Collected data entries:
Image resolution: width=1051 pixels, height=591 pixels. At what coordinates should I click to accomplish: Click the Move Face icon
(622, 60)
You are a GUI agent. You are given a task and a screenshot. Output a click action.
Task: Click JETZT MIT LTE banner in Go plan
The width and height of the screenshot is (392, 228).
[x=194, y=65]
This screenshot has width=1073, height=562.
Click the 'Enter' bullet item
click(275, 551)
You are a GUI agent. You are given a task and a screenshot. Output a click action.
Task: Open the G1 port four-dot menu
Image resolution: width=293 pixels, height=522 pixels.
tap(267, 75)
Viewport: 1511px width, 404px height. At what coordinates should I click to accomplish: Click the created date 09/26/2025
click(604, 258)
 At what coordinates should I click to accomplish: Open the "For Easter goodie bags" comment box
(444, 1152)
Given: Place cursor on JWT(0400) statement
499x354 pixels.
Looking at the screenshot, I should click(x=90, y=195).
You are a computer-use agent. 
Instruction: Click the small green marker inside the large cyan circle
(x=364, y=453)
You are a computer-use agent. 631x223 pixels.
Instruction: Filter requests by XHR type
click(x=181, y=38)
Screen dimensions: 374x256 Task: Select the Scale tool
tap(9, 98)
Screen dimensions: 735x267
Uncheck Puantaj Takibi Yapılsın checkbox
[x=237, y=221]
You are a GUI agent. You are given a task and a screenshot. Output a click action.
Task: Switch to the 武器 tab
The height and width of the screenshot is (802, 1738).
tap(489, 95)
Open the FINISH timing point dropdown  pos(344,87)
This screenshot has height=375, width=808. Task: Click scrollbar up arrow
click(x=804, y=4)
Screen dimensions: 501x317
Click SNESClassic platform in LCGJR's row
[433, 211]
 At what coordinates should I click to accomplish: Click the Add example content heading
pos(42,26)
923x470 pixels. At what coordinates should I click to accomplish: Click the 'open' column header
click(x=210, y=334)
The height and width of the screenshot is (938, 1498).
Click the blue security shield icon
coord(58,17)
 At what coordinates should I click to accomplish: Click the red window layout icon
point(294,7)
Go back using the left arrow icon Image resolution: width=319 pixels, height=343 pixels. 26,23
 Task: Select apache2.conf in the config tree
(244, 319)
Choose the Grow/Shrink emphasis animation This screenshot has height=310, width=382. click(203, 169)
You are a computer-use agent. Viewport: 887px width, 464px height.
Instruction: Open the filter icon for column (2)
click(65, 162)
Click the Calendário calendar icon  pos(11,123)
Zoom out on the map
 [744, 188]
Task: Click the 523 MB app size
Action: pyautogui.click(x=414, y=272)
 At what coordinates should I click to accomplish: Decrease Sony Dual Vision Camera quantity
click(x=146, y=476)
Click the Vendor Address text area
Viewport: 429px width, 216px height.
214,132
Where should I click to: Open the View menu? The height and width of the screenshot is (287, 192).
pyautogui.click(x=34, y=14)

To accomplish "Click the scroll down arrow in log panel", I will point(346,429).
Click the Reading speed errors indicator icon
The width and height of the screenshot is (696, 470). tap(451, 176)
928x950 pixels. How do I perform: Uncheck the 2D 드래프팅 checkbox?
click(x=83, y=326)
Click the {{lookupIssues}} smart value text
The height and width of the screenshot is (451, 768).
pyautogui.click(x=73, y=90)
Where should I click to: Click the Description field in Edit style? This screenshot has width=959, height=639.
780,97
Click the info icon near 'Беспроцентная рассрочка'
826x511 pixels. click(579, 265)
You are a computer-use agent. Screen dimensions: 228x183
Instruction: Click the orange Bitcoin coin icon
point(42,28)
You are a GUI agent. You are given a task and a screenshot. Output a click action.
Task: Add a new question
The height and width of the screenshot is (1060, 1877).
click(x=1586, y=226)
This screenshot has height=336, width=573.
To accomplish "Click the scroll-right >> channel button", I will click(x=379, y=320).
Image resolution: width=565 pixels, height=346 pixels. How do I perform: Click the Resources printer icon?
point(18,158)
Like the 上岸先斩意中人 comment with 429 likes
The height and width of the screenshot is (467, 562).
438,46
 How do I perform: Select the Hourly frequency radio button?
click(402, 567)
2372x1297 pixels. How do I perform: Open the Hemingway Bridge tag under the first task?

▶ [Brief]:
Within the data above, find the lines that contain the word "will" and copy each of them.

▶ [Worked solution]:
To accomplish "Click the scroll down arrow in log panel", I will point(346,429).
To accomplish "Click the scroll-right >> channel button", I will click(x=379, y=320).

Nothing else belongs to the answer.